We were able to leave by that car in two rounds. First, we took out my wounded wife with our son, my sister, and me, and the rest of the relatives left on the second round.
We drove in the direction of Berdiansk for about half a day and spent several days in Berdiansk then. There was a complete crisis there at that time. Almost nothing was available on the shop shelves. Just some sausage and bread. Well, that was what we ate there. In Berdiansk, we got on one of the buses that travelled to Zaporizhzhia in a convoy. The trip to Zaporizhzhia took us 32 hours. The convoy, which was the first one standing near Vasylivka, spent the night in the field. After that, we came to Zaporizhzhia. We had her bandages changed when in Berdiansk. We are grateful to the doctors there who did not succumb to the intimidation from the invaders and continued to provide medical assistance to everyone without exception, while the invaders demanded that only the wounded russian military be served there. Right on the day when we went to have her bandage changed, a large landing ship was blown up in the port.
After that, we came to Zaporizhzhia, thank God. Well, by the way, when we reached the government-controlled territory, our child was taken to the hospital. He suffered from dehydration. Well, his body weakened because the regime that we had tried to maintain in peacetime was not observed at all. So we had to go to the hospital and get some drips.

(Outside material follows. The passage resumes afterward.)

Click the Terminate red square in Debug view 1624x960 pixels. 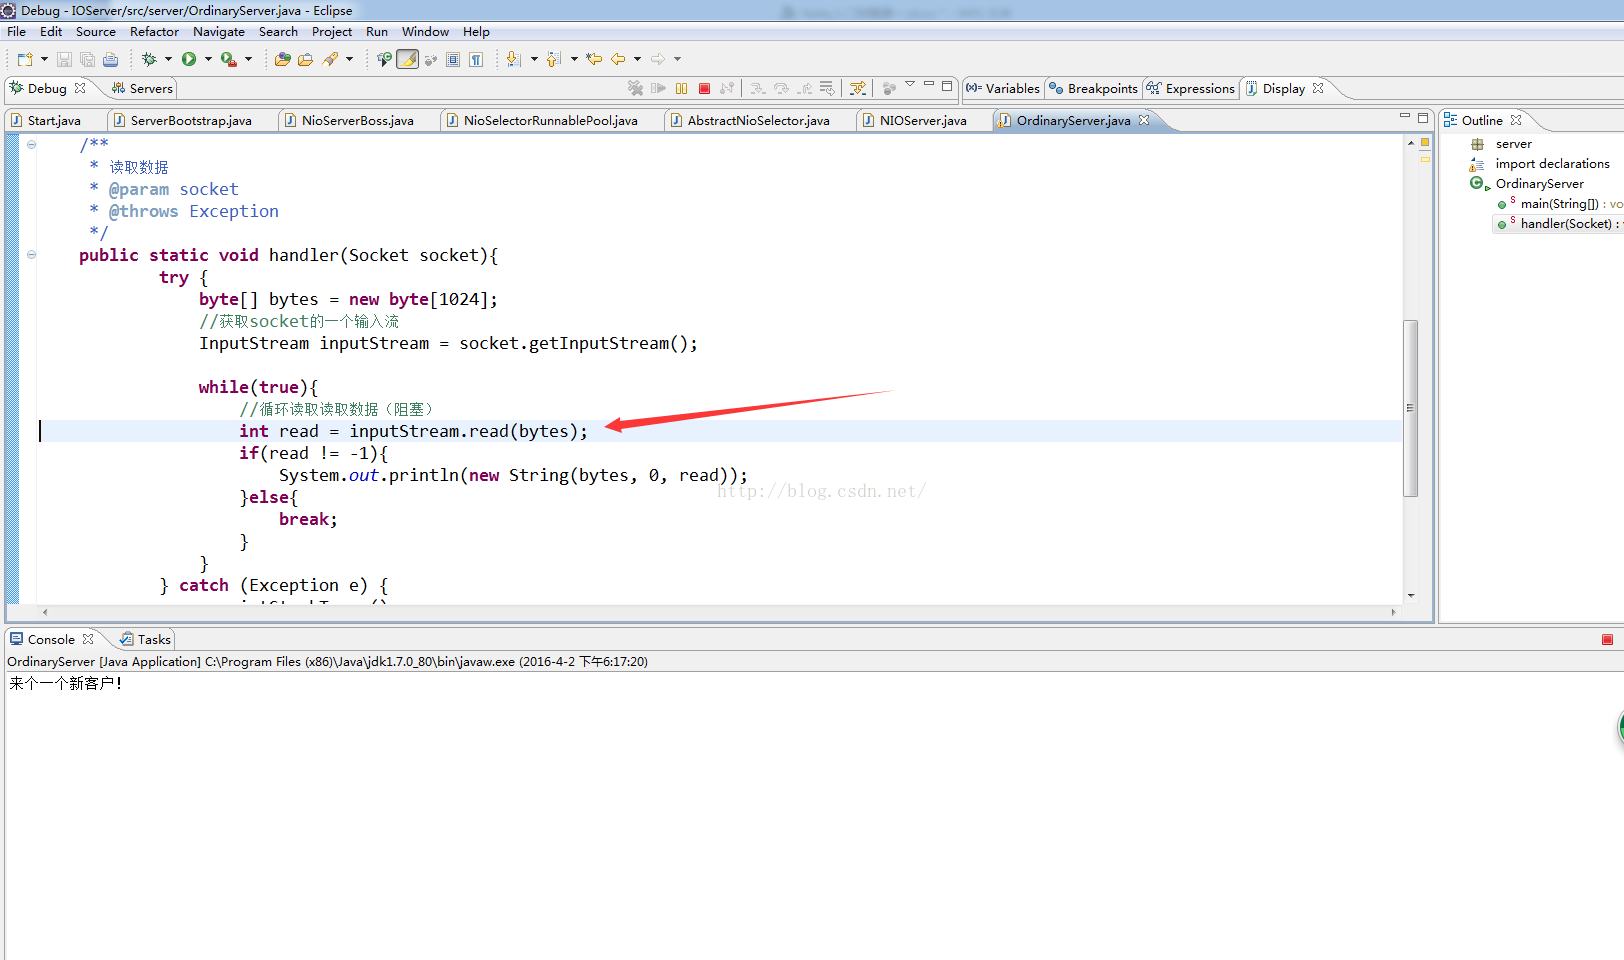point(704,88)
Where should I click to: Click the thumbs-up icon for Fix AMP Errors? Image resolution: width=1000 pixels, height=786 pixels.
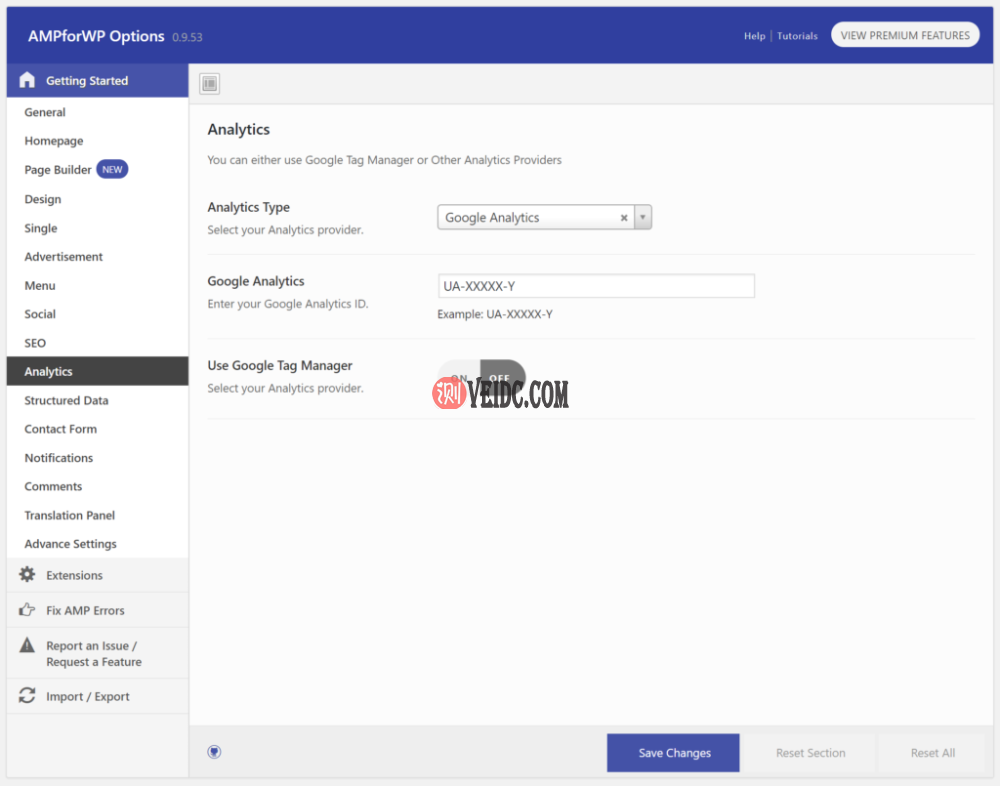coord(27,610)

We stayed in the hospital for several days getting some drips because our health was terribly affected. I still remain optimistic. I tend to look at things with optimism more often. Yes, they took away everything from us but we have remained [alive] for some reason, for some mission.
Those who left Mariupol, they are needed on this earth for some purpose, and I think that if we hold on, if our country holds on, this is needed for some reason. I think that the help of our Western partners… Well, on the one hand, some people say that it is limited, while others say that it is coming in sufficient quantities. Basically, I believe that we will be able to end this war at the negotiating table but as a party that has liberated its territories.